The Baird analysts offered a less optimistic outlook for smaller E&Ps, however, particularly those with less financial flexibility and fewer core acreage positions. These companies risk seeing their cash flows impacted more quickly because of higher leverage, minimal economies of scale and longer paybacks on wells, among other factors. The result is less capital available for immediate reinvestment.

“While all E&P cash flows get impacted in a lower commodity price environment,” the Baird report said, “the smaller ones will likely blink first and reduce activity well before their larger peers with economies of scale and top acreage.”

While smaller E&Ps might be more at risk in the initial phase of a commodity price downturn, a wider sweep of E&Ps would likely be affected in the event of a more protracted slump, increasing pressure on balance sheets throughout the sector.

The impact of declining discretionary cash flows relative to projected capital budgets is a focus of research by Simmons & Co. International. It compares drillbit capex as a percentage of discretionary cash flow estimates to arrive at E&Ps’ drillbit capex ratio, a measure of their outspend or underspend.

With recently sliding commodity prices, Simmons’ 2015 forecast of the drillbit reinvestment ratio for E&Ps under coverage rose to 114% (prior: 108%), based on a commodity price deck of $86.70/bbl for WTI and $3.87/Mcf for Henry Hub natural gas (prior: $91.26 and $3.94). For perspective, the drillbit ratio for 2014 is projected to be 111%, while the average for 2008 to 2013 was 108%. The drillbit ratio during the latter period has ranged from a low of 89% in 2008 to a high of 128% in 2012.

Downside sensitivity

In testing downside sensitivity, Simmons said that under “a more somber, but plausible” commodity outlook for 2015 of $80/bbl and $3.50/Mcf, the drillbit ratio would increase to a high near 126%, a level “suggestive of strain on the industry.” This scenario would be plausible in that “it does not set a new precedent for E&P capital outspend.” But under such a scenario, Simmons said it “would not be surprised if E&Ps choose to restrain spending.”
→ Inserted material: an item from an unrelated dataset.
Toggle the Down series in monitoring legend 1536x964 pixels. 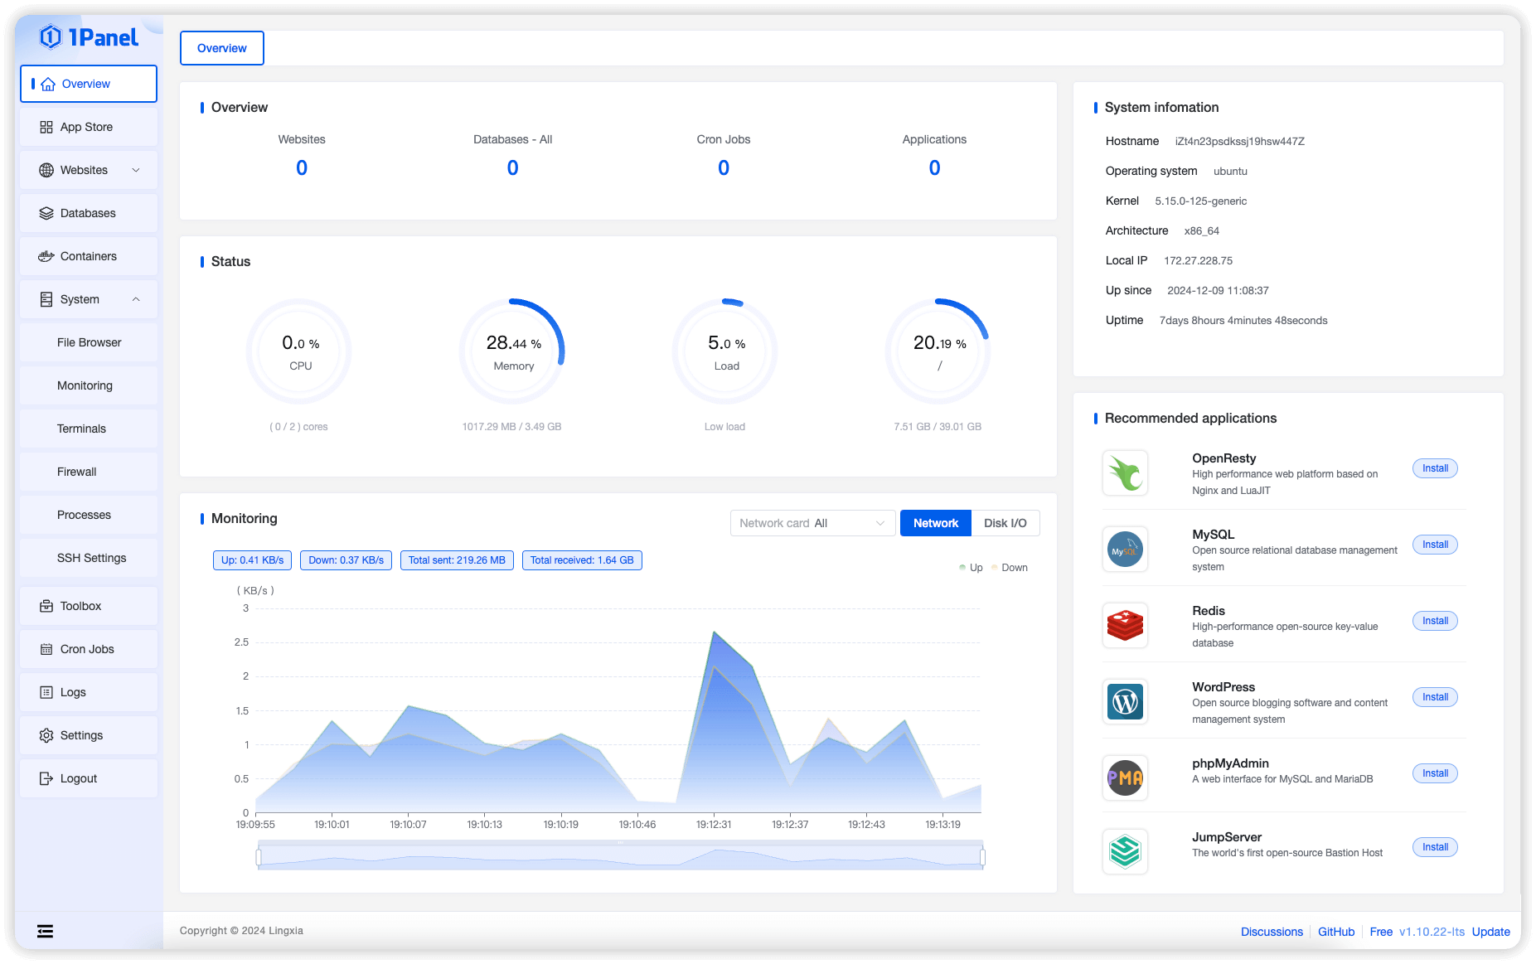coord(1010,567)
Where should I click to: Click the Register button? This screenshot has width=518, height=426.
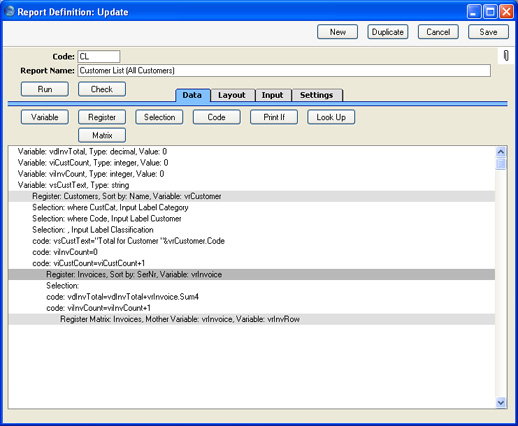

In a subsequent report, Simmons said a reasonable assumption is for E&Ps to be “cautious” in setting 2015 capital budgets. In addition to the likelihood that “long-term investors will be pushing for E&P management teams to keep capital programs within cash flow,” Simmons said E&Ps would face several obstacles to securing financing. These include an asset divestiture market that is likely to be “tepid,” an equity window that is “closed” and a debt market characterized by “unfavorable high-yield spreads.”

But what if the dramatic slump in E&P stocks—the EPX index is down about 25% from the end of June through the end of October—augurs just the early stages of a crude oil collapse, which a dysfunctional OPEC allows to continue sliding as key members prioritize market share over price? If rebalancing world oil markets requires a flattening—or an elimination—of U.S. oil growth, what does that imply for levels of U.S. capex and production?

Simmons offers two scenarios. If activity is held in line with current assumptions, 2015 oil production is forecast to grow on the order of 1.1 MMbbl/d, a level exceeding global demand growth that is projected at about 1 MMbbl/d, based on 3% to 3.5% global GDP growth. This would contribute to an oversupplied world market in the short term, although U.S. oil production growth is projected to moderate to a rate of 0.7 MMbbl/d in 2016.

A second scenario assumes activity is reduced by 30% in order to contribute to a flattening in U.S. oil supply during the second half of 2015—albeit still up by 0.7 MMbbl/d vs. a year ago—and results in growth of only about 0.2 MMbbl/d in 2016. In the short term, this would do little to redress the global supply imbalance, but could sow the seeds of a later oil market recovery, according to Simmons.

“While this downside case would provide some reduced 2015 supply growth, it would do little to bring global supply and demand into balance near term,” the Simmons analysts said. “However, this extreme reduction in activity would result in a sharp deceleration of growth during 2016, of only 0.2 MMbbl/d, contributing to a rapid global supply shortage one year out.”